Ich werde mir auch mal den Rest von Kage Baker besorgen, ich bin doch mal gespannt, wie ihre anderen Romane so sind. Diverses ist bei Feder & Schwert erschienen, da werde ich auch zuerst einmal weiterlesen. Bedauerlicherweise ist Kage Baker 2010 gestorben, aber ich habe ja noch einiges aufzuholen, ich kannte sie nämlich vor der Lektüre dieses Romans nicht.
Zur Übersetzung nochmal : Ich finde sie echt gelungen. "Smith" mit "Schmied" statt "Schmidt" zu übersetzen halte ich für eine wirklich gute Idee, es macht den Roman irgendwie originärer.

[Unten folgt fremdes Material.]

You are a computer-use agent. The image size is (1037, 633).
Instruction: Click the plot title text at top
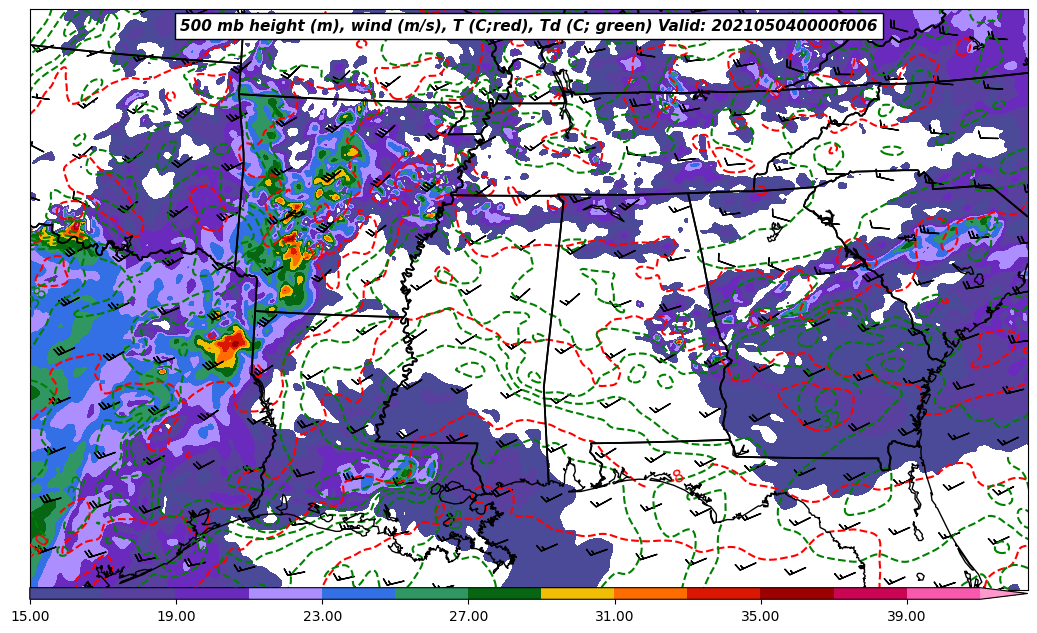528,26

Auch ansonsten habe ich keinerlei Holprigkeiten entdeckt, ansonsten passiert es ja heutzutage leicht, daß man denkt "Ah, ja, das hat im amerikanischen Original sicherlich soundso geheißen." Ein anderes Beispiel habe ich ja schon oben zitiert, solche Übersetzungen hätte ich gerne öfter. In diesem Sinne : "Fröhliche Paarungen", wie man in Salesh zur Festivalzeit sagt.